**Work order**
Return all the entries exactly. No pictures.

**Provided material**

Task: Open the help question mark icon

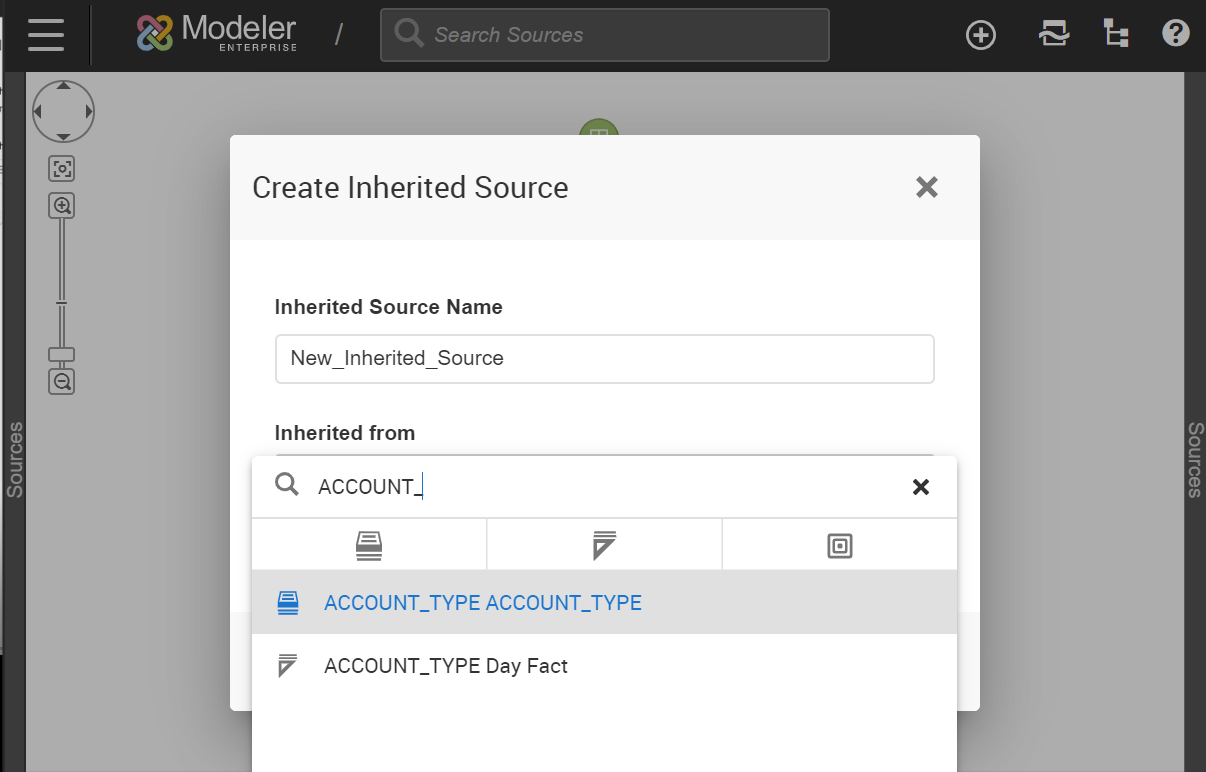Action: (x=1175, y=34)
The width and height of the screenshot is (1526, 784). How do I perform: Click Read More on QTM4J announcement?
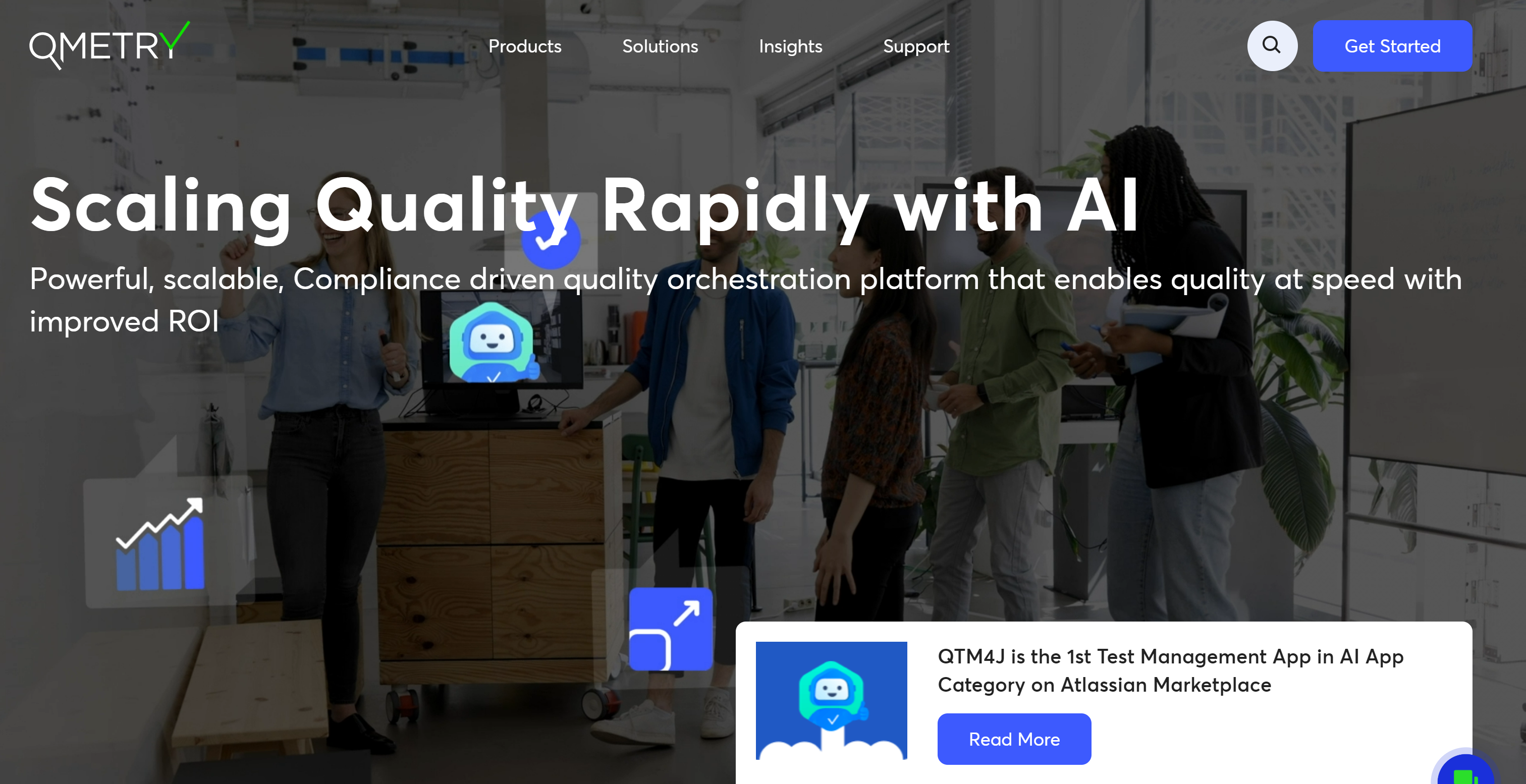[x=1014, y=739]
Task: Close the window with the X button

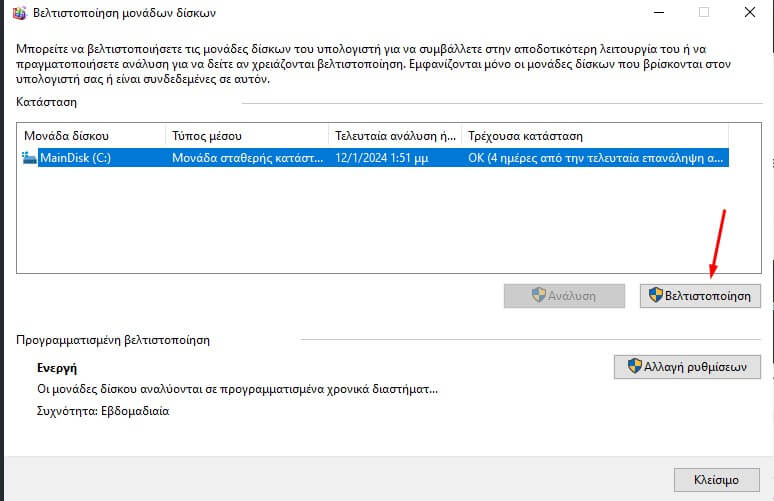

**Solution**
Task: Open the help question mark icon

Action: (x=1175, y=34)
The width and height of the screenshot is (1526, 784). How do I perform: Click Read More on QTM4J announcement?
[x=1014, y=739]
Task: Close the window with the X button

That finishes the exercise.